继暑假7.18-7.23,我们成功了开启第一期经济学人课程后(https:///course/detail/1954?keyfrom=xue/list),秋季开学季我们迎来了第二期的课程。
感谢大家选择经济学人课程,我们的课程时间持续一周,具体为:9月19日19:00-20:00 精讲篇章1 – Seize the day(经济类)9月20日19:00-20:00 精讲篇章2 – Planet of the Phones(科技类)9月21日19:00-20:00 精讲篇章3 – The whole world is going to university(教育类)9月22日19:00-20:00 精讲篇章4 – Space and the city(经济类)9月23日19:00-20:00 精讲篇章5 – Artificial Intelligence(科技类)9月26日19:00-20:00 精讲篇章6 – The weaker sex(社会类)请大家注意以下注意事项:1.讲义以课文为主,请各位同学课前预习课文,查出不认识的单词。

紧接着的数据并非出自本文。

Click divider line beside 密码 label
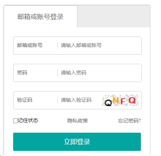This screenshot has height=156, width=161. coord(57,73)
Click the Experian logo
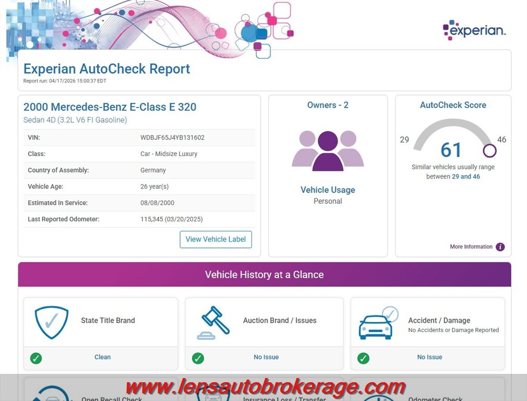Viewport: 527px width, 401px height. [474, 30]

2.请各位同学准备好笔记本,授课时做好笔记,微博坚持晒笔记和打卡将有陈曲老师专属的礼品赠送。
3.除了课文外,陈曲老师还精心挑选了课后的阅读篇章。
供大家研读学习。
4.关于这些文章,大家既可以阅读讲义,也可以在群里下载期刊的pdf格式。
5.我的新浪微博:@陈曲Frank,微博里会持续有一些更新内容,大家可以借鉴。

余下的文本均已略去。